Monday, Mar. 02, 1970
Top Cop in Tallulah
Police Chief Zelma Wyche of sultry, deep-Delta Tallulah, La., looks and acts the archetypal Southern cop. There is the ample belly hanging over the gun belt as the massive, 6-ft. 2-in. figure swaggers down the sidewalk. There is the natty uniform with gold stars on a white starched shirt, a button open at the neck. And there is the amiable cockiness, the touch of braggadocio, the blunt cigar and the smile revealing two gold-crowned teeth. Only one anomaly destroys the stereotype: Chief Wyche is black.
Wyche took office as Tallulah's police chief last June 26, the only black to head the police department of any sizable biracial town (pop. 10,000) in the South. A down-at-the-heels mill and farming center near the Mississippi River, Tallulah has a reputation for brutality toward blacks; Wyche himself once saw a black man standing beside him gunned down by a white policeman --for little reason.

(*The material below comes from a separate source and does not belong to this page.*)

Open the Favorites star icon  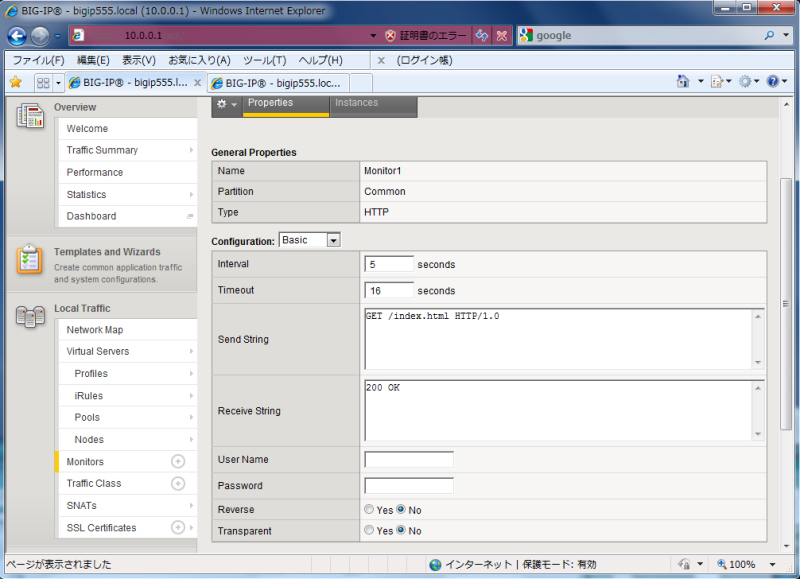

First Names. Wyche's election victory hardly demonstrated a new spirit of racial tolerance. There were fears of violence among both races. Segregationist sentiment remains strong, and Wyche was overwhelmingly opposed by whites. Black voters outnumber whites 3 to 2, however, and with balloting running almost completely along racial lines, Wyche won.
If Tallulah seems an unpromising town for a black police chief, Zelma Wyche, 52, at first glance seems even more unpromising as an agent of amelioration. A Tallulah resident most of his life, he has been the town's most active and noisy agitator for racial justice. His attitudes have hardly altered in office. His mannerisms grate on white nerves. He hails white people by their first names, criticizes without a qualm Tallulah's white civic leadership and unabashedly seeks personal publicity.
Wyche was considered "uppity" by town whites years ago, when that was a dangerous label. He was trying to get blacks registered to vote as far back as the late 1940s. Even before that, he says, he was openly flouting segregation, drinking out of whites-only water fountains, refusing to let whites be served ahead of him in stores. Somehow, he was never assaulted, though he says that several whites have "put a gun on me." He boasts today: "They cursed me and threatened me, but they never attacked me. Maybe my size scared 'em off." Wyche has been in court and in jail several times on charges stemming from civil rights activity. One case against him is still pending.
Good Job. Tallulah and Wyche make a volatile mixture, but surprisingly, there has been no explosion. Whites have accepted their new police chief with sullen oaution. From some whites, he is even beginning to win a grudging respect. Despite his flamboyance, Wyche has moved discreetly. He has equalized his force at six blacks and six whites, besides himself, and intends to maintain a balance. Integrated pairs usually man patrol cars. "Now blacks and whites make arrests together, so there's no favoritism," he says, puffing on one of his ever-present Roi-Tan cigars. Wyche and his black cops have not hesitated to arrest whites, and there has been no trouble so far. Several weeks ago, Wyche calmly rode out a potentially disruptive anti-integration demonstration by white students. He ordered his men not to interfere, and the protest remained peaceful.
The new black chief also has won acceptance by the whites on his force. One white policeman quit when Wyche took over; the others stayed. In private, Wyche calls all his men by their first names; they call him "chief." A few white officers were harassed initially by other whites for staying on the force, but that has subsided.
Wyche says he is concerned less with the black vs. white situation than with relations between the police and community as a whole. "I want people to have confidence in the police force, to feel we're their friends, not enemies," he says. "That problem is not just with the black people. Whites have been abused by police, too."
A combat veteran of World War II, Wyche is married to a schoolteacher, and they have two grown children. He was a barber for 40 years, starting his career at the age of ten. But for years he wanted to be a cop; he is an avid Perry Mason fan. He plans to run for reelection, and blacks are filing for other local offices, including mayor. Whites are nervous at the prospect of black domination, but Wyche claims that he wants only a fair chance for blacks. Says he: "We got to prove to white people we can do a whole lot of things they been saying we can't do."